Facebook's rebrand to Meta has come under fire from U.S. lawmakers for its "clout" over social media, and a stablecoin project slated to launch in early 2021 could be collateral damage. There wasn't much clarity on any of the events. As The New York Times commented, “The Libra cryptocurrency was eventually renamed Diem, and the company’s crypto wallet effort was called Novi. These gibberish names are often confusing, even to company insiders. exception."
central bank of nigeria
In February, the Central Bank of Nigeria (CBN) ordered all local banks to close the accounts of customers using cryptocurrencies. The CBN governor stated that most crypto accounts are used to finance “illegal” activities such as money laundering and terrorism.
Nigeria is expected to launch a central bank digital currency soon like China, so the CBN may be following China’s lead and clearing all rival cryptocurrency businesses before the CBDC is launched. If so, its efforts have failed utterly.
Not only has the cryptocurrency survived, but by August Nigeria had the second largest Bitcoin peer-to-peer market in the world.
Virgil Griffith
There was a time when Virgil Griffith was a celebrity in the crypto world. The former Ethereum developer and U.S. citizen traveled to North Korea in early 2019 to attend a cryptocurrency conference. In November of the same year, he was arrested in Los Angeles for violating US sanctions laws.

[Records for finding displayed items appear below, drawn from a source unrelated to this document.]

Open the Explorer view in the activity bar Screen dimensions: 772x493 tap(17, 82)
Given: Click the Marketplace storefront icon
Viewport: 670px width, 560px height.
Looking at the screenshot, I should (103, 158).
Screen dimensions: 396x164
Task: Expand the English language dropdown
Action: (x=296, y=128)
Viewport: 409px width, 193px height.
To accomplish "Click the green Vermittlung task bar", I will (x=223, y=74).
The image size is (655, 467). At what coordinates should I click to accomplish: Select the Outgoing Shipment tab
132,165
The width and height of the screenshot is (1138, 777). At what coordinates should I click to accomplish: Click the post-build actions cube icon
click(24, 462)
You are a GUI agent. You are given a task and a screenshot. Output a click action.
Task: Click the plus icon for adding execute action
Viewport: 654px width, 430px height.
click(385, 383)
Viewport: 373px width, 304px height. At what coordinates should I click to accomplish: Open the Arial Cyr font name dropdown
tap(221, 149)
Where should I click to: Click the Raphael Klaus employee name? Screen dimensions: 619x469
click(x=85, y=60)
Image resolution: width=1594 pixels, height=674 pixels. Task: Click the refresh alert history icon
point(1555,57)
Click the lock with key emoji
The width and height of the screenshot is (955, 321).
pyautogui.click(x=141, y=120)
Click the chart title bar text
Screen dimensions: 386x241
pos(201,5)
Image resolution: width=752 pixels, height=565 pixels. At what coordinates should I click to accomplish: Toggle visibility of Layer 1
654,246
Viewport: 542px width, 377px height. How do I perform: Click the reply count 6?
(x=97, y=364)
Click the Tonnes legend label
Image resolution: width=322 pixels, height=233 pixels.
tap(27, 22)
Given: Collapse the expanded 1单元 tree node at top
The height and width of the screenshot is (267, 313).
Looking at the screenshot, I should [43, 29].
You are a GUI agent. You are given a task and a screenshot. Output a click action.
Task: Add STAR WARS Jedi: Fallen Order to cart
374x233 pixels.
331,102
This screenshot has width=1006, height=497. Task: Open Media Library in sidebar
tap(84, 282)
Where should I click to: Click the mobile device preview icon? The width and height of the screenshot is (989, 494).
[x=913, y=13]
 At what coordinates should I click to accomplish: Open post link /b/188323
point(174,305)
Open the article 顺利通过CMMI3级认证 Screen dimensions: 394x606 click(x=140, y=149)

Ethereum co-founder Vitalik Buterin claimed at the time: “I don’t think what Virgil is doing is giving North Korea any real help in doing bad things. He’s speaking based on publicly available open source software information.”
Ahead of his upcoming criminal trial in September 2021, Griffith "admitted conspiring to violate U.S. law by traveling to North Korea to give lectures on the use of blockchain technology to launder money and evade sanctions," according to the Wall Street Journal. He could face up to six and a half years in prison as part of a plea deal. It's unclear what prompted his change of plea.
Iron Finance (TITAN)
Maybe it’s not a good idea to collateralize a stablecoin — such as IRON — with another stablecoin, USDC, and an unknown governance token (TITAN). In this case, the result has been dubbed “the world’s first massive crypto bank run” — specifically, a run on the Iron Finance protocol. The result: In late June, the price of TITAN plummeted from over $60 to a few thousandths of a cent in a matter of hours.
CipherTrace later said the incident was the result of a design flaw: "Iron.Finance lacked proper stabilization mechanisms." But at the same time, some investors lost heavily, including Dallas Mavericks owner Mark Cuban, He called for regulation to determine “what is a stablecoin and what collateral is acceptable.” On December 20, ICE was trading at around $0.002.